6th Governor of Eastern Province
- In office 4 December 2019 – 15 May 2023
- Preceded by: Shan Wijayalal De Silva
- Succeeded by: Senthil Thondaman

Personal details
- Education: Visakha Vidyalaya
- Alma mater: University of Leeds
- Occupation: exporter, textile designer, governor

= Anuradha Yahampath =

Sri Lankan textile designer and former governor of the Eastern Province, Sri Lanka

Anuradha Yahampath (අනුරාධා යහම්පත්) is a Sri Lankan textile designer, exporter and former Governor of the Eastern Province of Sri Lanka. She is also the director of Kandys, a handloom brand in Sri Lanka and she is also the current chairperson of the National Entrepreneurs Association of Sri Lanka.

== Career ==
Yahampath is an alumnus of Visakha Vidyalaya and the University of Leeds where she completed her degree in Textile Design. She joined the popular handloom brand Kandygs, owned by her mother Sita Yahampath. In 2018, her contributions to export sector of the country were recognised by the Export Development Board and was awarded for the best innovative exporter.

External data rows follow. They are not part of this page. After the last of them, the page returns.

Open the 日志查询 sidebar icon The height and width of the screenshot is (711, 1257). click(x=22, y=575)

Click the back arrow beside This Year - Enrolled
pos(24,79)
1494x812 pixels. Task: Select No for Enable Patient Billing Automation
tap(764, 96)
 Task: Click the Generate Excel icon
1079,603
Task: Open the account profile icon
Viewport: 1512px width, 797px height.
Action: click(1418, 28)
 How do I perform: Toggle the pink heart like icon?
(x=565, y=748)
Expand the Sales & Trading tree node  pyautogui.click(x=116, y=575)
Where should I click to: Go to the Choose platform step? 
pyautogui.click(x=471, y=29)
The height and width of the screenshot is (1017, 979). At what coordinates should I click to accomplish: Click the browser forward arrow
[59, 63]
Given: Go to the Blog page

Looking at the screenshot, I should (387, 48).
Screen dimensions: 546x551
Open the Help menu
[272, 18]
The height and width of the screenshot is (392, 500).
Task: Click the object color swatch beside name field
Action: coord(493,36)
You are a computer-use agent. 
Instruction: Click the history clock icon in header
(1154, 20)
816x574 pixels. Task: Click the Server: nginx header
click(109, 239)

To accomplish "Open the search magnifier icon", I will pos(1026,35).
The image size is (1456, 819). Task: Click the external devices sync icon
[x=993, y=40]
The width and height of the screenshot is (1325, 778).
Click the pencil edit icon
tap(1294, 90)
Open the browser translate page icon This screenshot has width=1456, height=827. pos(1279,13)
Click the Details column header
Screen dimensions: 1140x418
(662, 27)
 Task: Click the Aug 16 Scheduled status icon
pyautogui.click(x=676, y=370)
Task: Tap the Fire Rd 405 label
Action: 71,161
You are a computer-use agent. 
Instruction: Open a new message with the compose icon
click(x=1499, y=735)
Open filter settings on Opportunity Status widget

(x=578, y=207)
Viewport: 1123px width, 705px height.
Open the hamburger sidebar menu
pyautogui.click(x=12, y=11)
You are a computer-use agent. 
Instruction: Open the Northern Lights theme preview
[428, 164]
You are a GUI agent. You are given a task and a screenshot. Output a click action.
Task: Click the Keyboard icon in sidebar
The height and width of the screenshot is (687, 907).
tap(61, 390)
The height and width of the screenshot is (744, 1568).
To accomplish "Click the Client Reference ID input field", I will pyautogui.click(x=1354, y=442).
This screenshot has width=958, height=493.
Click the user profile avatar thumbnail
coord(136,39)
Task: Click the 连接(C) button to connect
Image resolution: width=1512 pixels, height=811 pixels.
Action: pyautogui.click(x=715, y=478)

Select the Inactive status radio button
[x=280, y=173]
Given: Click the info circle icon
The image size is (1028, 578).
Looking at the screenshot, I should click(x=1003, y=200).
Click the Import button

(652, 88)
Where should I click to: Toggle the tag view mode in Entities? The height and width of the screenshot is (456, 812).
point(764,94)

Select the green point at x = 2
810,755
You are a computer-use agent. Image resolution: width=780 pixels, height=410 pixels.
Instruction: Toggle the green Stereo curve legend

On 4 December 2019, Yahampath was appointed as the governor of the Eastern Province, thus making her the first female governor of the Eastern Province. On 15 September 2023, Yahampath was removed from her post as governor by President Ranil Wickremesinghe, along with two other provincial governors, Northern Province Governor Jeevan Thiagarajah and Northwestern Province Governor Admiral of the Fleet Wasantha Karannagoda.